Florida law provides a way to file divorce using the Long Arm Statute.
The Long Arm Statute provides that anyone who keeps a “matrimonial domicile” in Florida is subject to the authority of a Florida court. This includes living here previously, whether or not the parties are cohabiting or not. However, the residency must be in “close proximity” to when the divorce is filed – and this very much depends on the facts of each case.
In military divorce cases, this question becomes more complicated. Service members regularly travel to different commands. This can be a permanent change, or it can be temporary duty. However, military members can designate a home state for income tax purposes. They may also list a parent’s home here or have property in Florida. It’s important to look at all of these facts, and see if the contacts with Florida are sufficient.

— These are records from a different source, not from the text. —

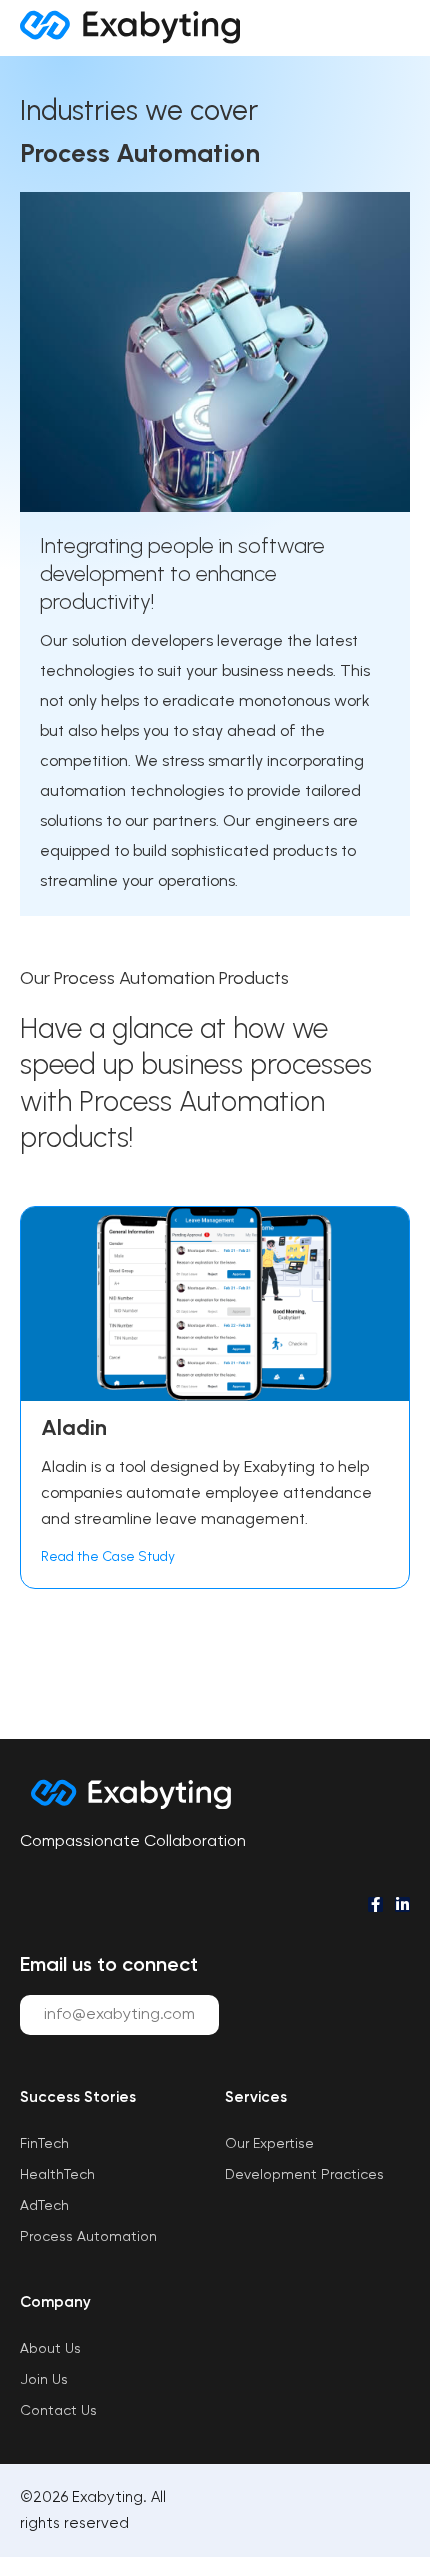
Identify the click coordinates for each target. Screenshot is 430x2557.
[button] (385, 28)
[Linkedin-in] (402, 1904)
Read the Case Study (108, 1556)
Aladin (74, 1427)
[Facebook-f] (375, 1904)
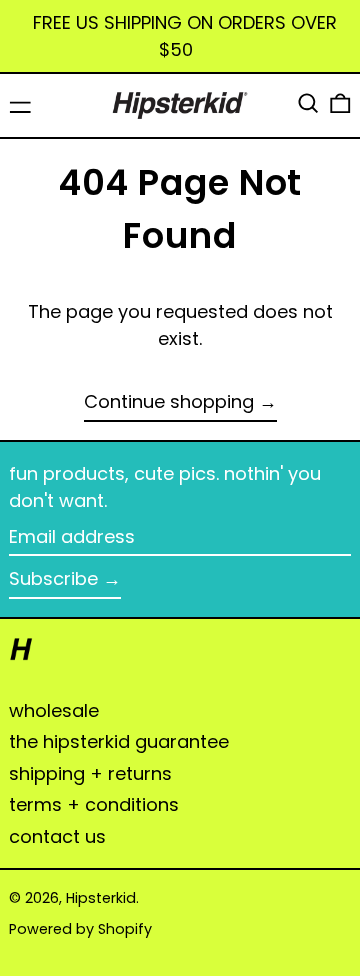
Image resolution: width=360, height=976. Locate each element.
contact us (57, 836)
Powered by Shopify (80, 929)
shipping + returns (90, 773)
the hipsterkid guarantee (119, 741)
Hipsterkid (101, 898)
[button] (308, 103)
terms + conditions (94, 804)
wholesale (54, 710)
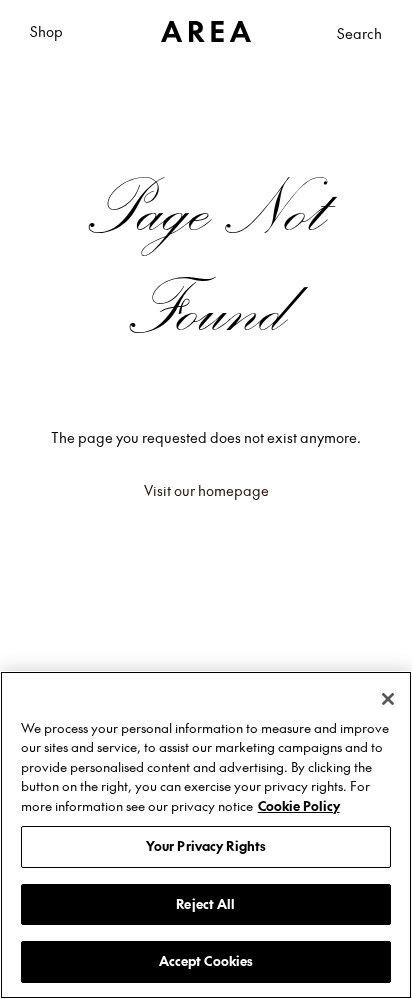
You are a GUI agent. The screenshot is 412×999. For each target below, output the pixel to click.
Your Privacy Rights (206, 846)
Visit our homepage (206, 490)
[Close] (388, 699)
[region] (206, 835)
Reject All (205, 904)
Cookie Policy (299, 806)
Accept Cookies (206, 961)
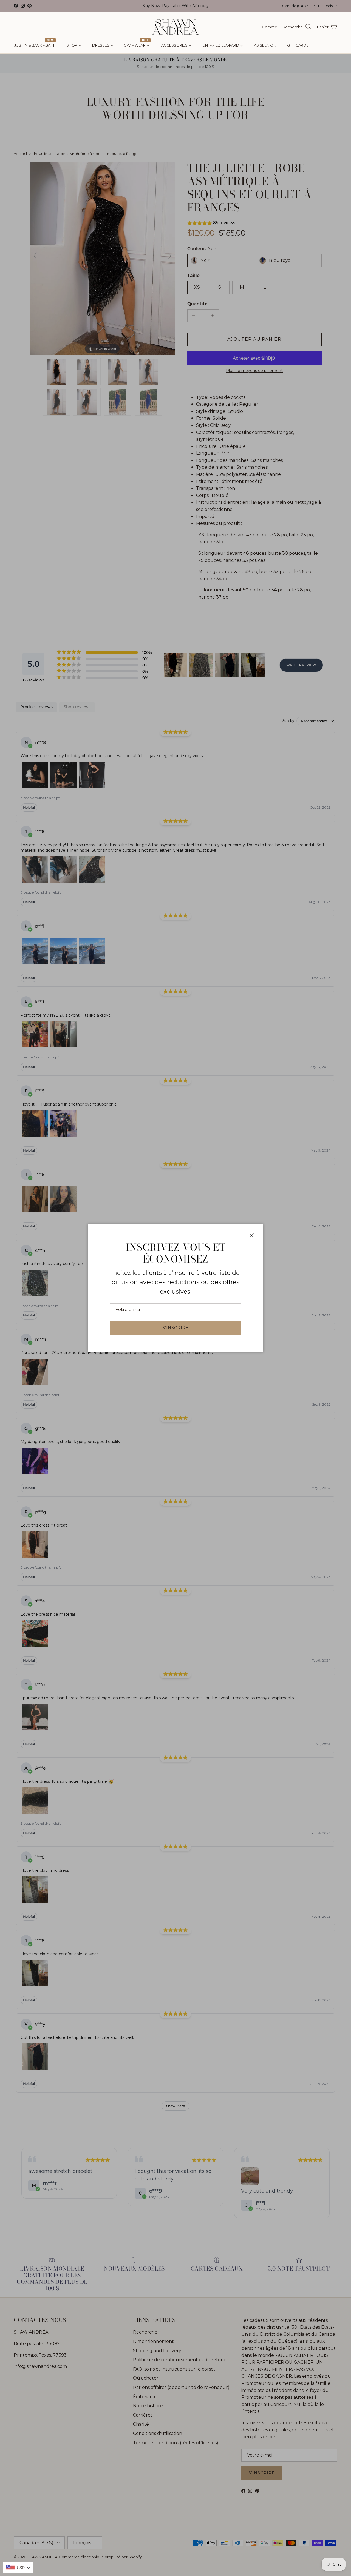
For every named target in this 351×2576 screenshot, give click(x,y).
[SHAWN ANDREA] (175, 27)
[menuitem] (35, 45)
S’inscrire (175, 1327)
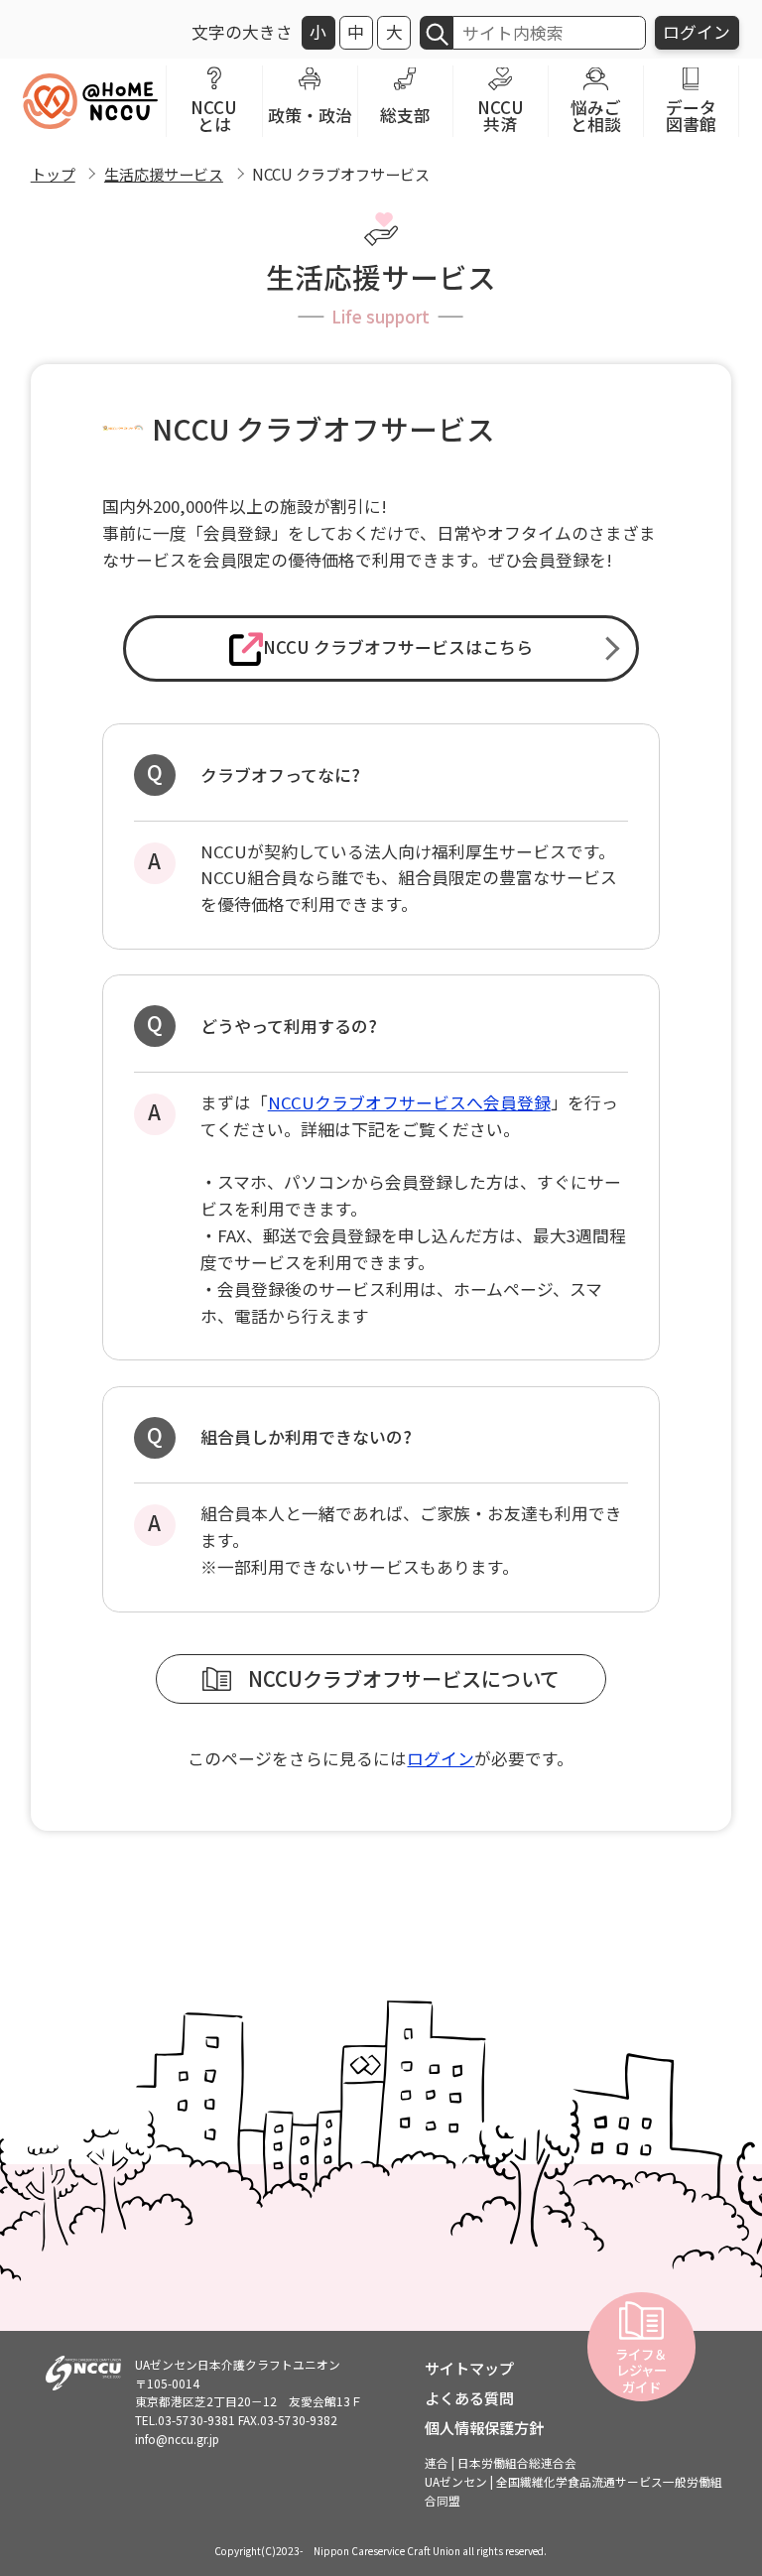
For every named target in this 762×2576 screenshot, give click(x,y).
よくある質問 (469, 2397)
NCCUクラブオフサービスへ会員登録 (409, 1102)
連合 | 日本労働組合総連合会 (500, 2462)
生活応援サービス (163, 174)
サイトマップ (469, 2368)
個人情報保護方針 (484, 2427)
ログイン (696, 32)
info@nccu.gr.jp (177, 2438)
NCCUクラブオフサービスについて (404, 1678)
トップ (53, 174)
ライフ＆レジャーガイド (641, 2369)
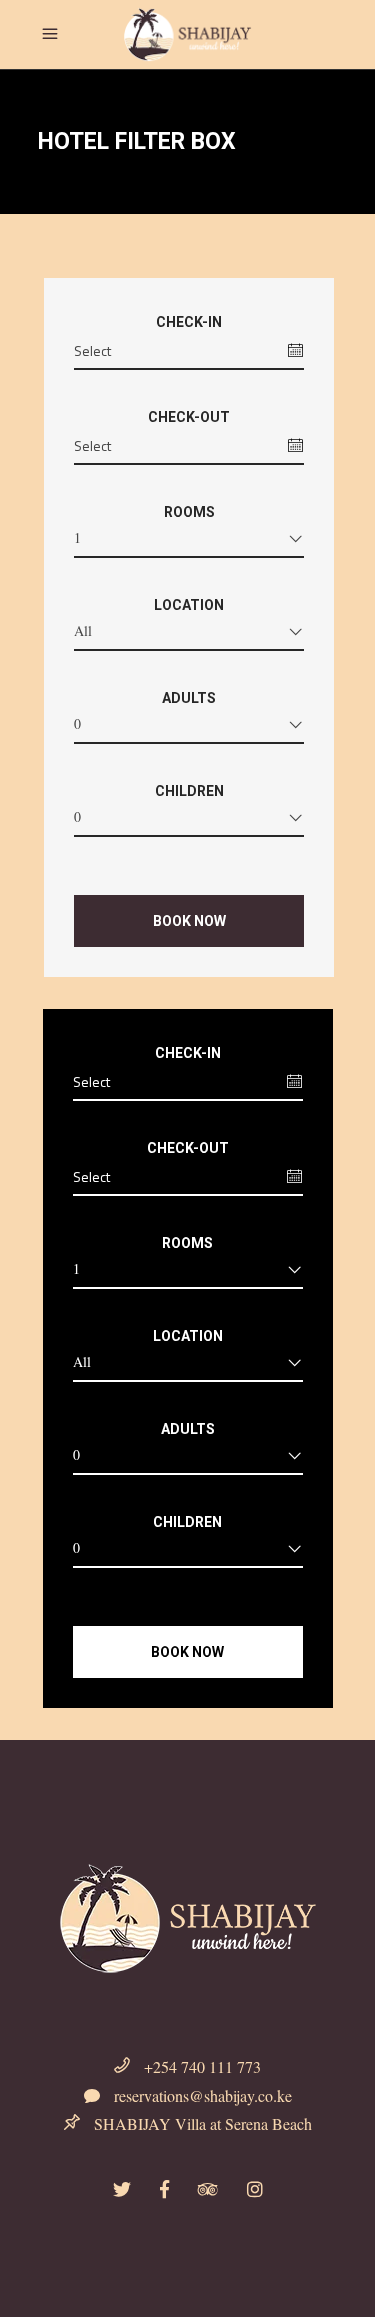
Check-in (189, 322)
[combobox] (189, 541)
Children (189, 791)
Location (189, 605)
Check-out (189, 417)
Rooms (189, 512)
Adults (189, 698)
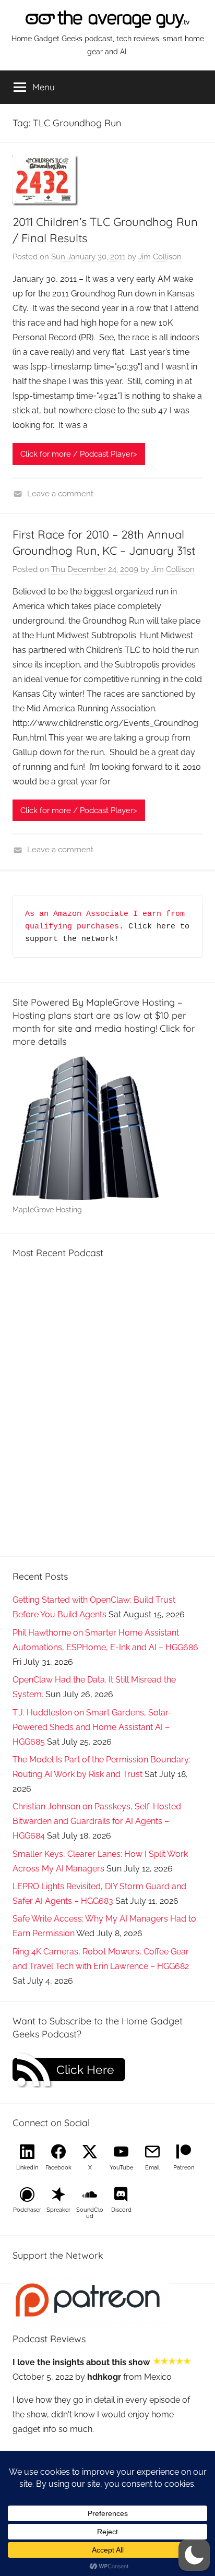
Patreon (183, 2167)
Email (152, 2167)
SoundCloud (89, 2213)
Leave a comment (60, 493)
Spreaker (58, 2210)
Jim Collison (160, 256)
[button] (194, 2555)
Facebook (58, 2167)
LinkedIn (27, 2167)
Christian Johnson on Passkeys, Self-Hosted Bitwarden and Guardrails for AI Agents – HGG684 (97, 1821)
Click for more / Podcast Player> (78, 454)
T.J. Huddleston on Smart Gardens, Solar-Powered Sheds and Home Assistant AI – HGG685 (92, 1727)
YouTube (121, 2167)
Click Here (85, 2070)
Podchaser (27, 2210)
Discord (121, 2210)
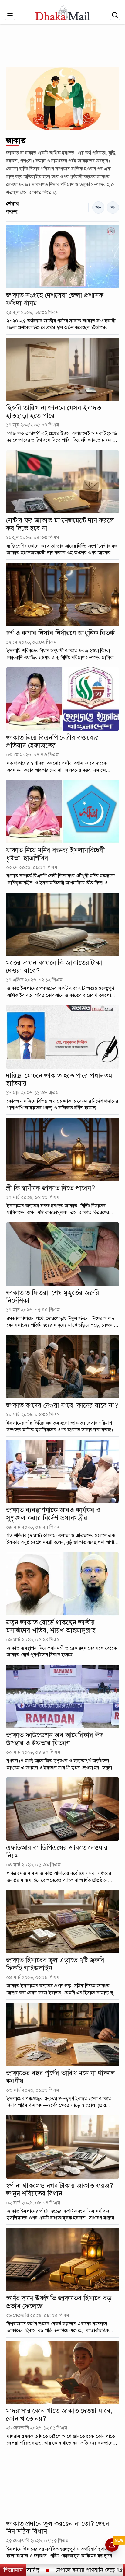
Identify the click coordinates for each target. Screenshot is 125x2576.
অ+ (98, 207)
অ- (113, 207)
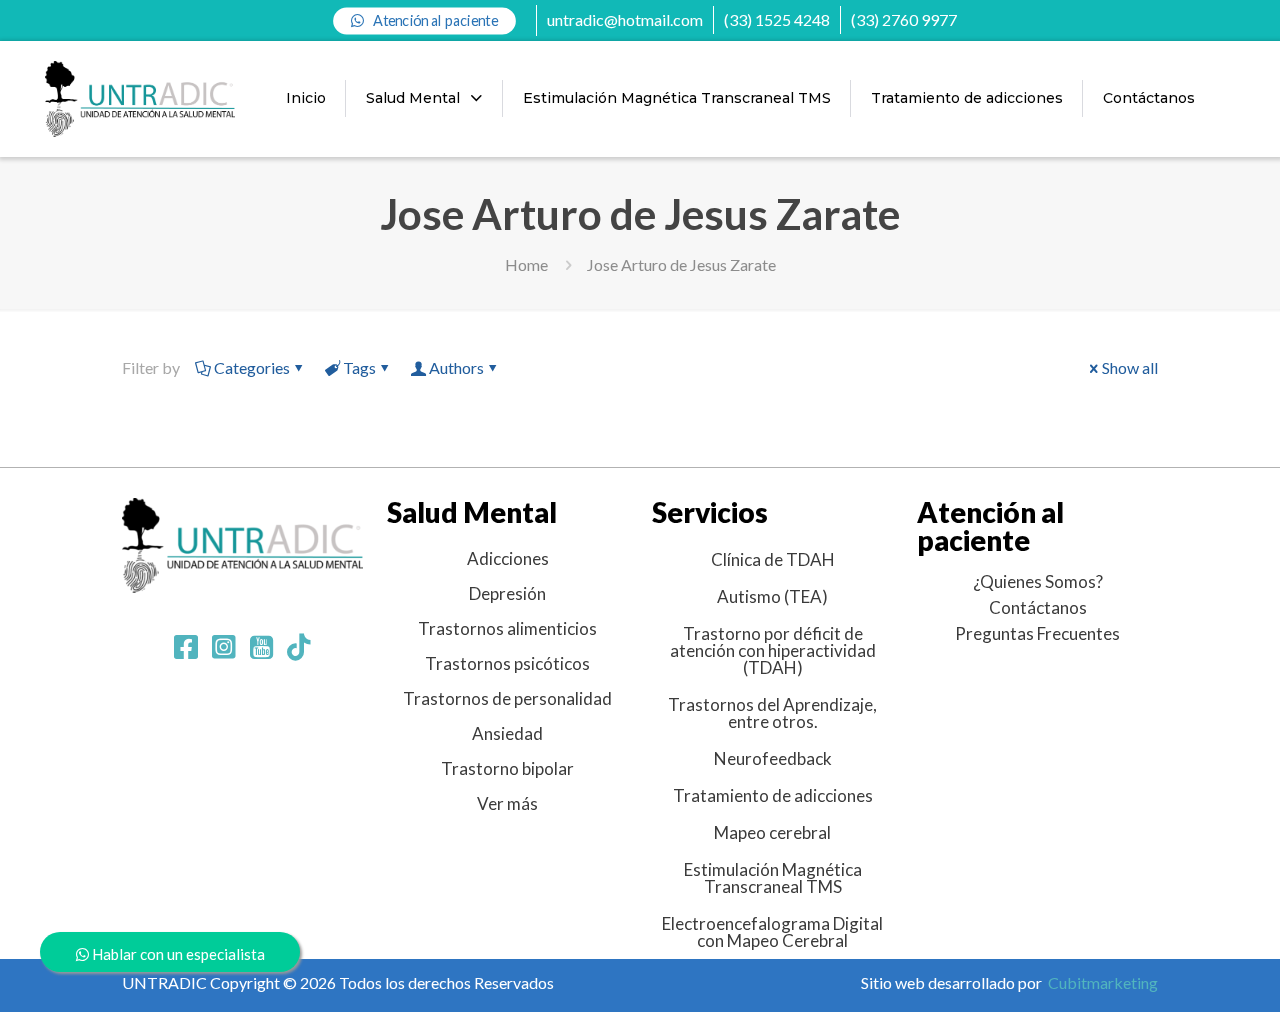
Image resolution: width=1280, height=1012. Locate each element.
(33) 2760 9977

The Long Arm Statute also addresses paternity cases.
It allows Florida courts to have authority over a non-resident if the parties conceived the child while in Florida. Thus, courts here can address paternity and child support, even if the parties are no longer in Florida. As with divorce actions, it’s likely not enough that the child was conceived here. Filing the case should be done in close proximity to when the parties both lived here.
As you can see, it’s a complicated area of the law. But it’s good to know that someone who had ties to Florida isn’t free from Florida law just by moving away.